DSM-Partial2

I really wanted to demonstrate how to do curved solid timber work that would normally be veneer work, it should have been, this is veneer’s natural territory. But I couldn’t do a full ellipse in solid timber so I did it in sections 50mm thick.

With Partial Ellipse I did draw it and then on top of the page in my sketch book, written in bright red, is the note “David please don’t do this, please resist the temptation to do this one, it’s all over the place.”

Rodney Hayward looked at the drawing and said “Wow! What’s this thing going to do?” It has so much dynamic movement in it and I didn’t know where it was going to go. Gravity and the material itself, what happens in weather and temperature and time?

So there’s an abstracted generic line here from Still, you’re complicating and challenging, challenging. Some of these ideas were not thought of in any way before Still. They all stem from Still, the timber sections, configurations and so on. Over the year working on Still I had time to think of many things.

Partial ELLIPSE was the end point, there’s nothing past that in the future at the moment. Pretty well a wrap up, of this set of ideas, I hope. And all this work in one way or another was born out of the failure to resolve the issue of keeping STILL together without glue.

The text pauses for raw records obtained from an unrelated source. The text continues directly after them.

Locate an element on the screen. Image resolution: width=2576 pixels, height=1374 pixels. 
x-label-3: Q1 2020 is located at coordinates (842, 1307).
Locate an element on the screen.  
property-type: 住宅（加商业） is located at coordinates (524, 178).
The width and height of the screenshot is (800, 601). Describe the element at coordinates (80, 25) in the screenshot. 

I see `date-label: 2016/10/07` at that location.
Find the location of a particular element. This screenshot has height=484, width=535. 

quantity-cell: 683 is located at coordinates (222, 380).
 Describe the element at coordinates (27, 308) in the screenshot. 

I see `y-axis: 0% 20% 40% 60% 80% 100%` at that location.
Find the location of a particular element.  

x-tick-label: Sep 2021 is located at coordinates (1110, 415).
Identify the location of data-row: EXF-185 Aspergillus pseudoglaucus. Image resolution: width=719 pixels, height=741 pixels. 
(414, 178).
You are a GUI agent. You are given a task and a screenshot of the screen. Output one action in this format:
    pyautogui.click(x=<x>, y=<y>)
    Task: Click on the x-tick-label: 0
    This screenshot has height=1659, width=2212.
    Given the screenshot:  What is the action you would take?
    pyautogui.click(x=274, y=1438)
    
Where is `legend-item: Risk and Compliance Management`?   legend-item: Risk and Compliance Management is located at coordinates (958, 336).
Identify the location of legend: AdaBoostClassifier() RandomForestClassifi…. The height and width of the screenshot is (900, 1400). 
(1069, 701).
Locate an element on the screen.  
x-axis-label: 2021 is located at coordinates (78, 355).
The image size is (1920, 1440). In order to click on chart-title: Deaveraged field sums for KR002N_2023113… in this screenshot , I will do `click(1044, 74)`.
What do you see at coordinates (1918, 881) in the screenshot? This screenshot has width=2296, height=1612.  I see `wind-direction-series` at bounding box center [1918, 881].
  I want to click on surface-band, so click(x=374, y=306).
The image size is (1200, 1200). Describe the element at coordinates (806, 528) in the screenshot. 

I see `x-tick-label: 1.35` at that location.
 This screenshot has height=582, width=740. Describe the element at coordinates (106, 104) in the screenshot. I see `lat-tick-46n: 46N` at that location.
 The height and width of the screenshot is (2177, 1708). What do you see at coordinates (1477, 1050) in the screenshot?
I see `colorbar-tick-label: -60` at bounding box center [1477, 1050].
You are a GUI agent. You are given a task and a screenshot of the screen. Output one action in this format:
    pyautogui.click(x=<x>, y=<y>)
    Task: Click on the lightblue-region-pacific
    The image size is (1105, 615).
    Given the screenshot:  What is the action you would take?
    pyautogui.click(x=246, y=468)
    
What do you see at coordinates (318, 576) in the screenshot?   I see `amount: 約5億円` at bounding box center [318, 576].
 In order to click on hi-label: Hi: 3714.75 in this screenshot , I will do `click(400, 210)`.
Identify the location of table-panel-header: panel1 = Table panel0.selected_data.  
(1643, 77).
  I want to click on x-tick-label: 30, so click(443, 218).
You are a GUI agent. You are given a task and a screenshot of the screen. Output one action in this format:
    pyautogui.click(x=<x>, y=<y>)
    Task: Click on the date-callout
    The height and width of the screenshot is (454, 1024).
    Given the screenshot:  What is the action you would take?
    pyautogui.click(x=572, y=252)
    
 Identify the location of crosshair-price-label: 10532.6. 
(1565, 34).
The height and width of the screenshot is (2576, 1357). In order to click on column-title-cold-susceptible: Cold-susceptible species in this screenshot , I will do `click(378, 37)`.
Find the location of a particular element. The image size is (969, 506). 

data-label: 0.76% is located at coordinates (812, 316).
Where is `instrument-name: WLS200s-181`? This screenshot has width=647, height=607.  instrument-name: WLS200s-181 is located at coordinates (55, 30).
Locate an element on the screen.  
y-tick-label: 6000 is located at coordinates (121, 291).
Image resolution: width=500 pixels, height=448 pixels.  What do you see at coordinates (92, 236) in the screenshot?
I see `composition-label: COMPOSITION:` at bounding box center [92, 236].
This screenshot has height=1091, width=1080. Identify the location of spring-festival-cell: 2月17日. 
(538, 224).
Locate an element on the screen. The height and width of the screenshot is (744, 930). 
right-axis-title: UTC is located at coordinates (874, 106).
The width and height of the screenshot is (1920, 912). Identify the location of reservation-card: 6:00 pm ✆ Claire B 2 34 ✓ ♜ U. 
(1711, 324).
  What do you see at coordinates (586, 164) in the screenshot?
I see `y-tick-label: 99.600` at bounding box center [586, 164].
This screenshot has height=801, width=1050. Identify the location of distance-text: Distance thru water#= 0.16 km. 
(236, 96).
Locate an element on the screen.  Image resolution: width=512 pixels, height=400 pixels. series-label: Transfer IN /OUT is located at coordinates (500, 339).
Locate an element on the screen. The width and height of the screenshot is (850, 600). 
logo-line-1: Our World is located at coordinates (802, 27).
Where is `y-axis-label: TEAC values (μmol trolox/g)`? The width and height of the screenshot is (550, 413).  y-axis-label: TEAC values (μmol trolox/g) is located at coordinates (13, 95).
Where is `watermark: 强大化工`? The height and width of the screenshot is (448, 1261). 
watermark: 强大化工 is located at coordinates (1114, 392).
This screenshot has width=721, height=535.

Working like I this, I’m not making to a deadline, I stopped doing commissions and that freed me up. Taking longer to make things allows time for consideration, gives you time to think. It comes back to me, that where I am in my life I’ll be lucky to have another ten years of working health, so I may as well just go with it, that’s my feeling, just go about celebrating the fact that you can just still do it.

And funnily enough a lot of my peers and contemporaries are not going down that path, they’re slowing down and not doing work, there not producing objects, some are teaching and so on, well that’s a whole different profession. I think you could look at teaching as a nice clean way of working professionally, you could almost do it in a suit. This stuff I’m doing, Oh man, I look like my son-in-law Matthew Harding covered from head to toe in dust, spitting the stuff out.

Excerpt from conversations between David Mac Laren and Stan d’Argeavel.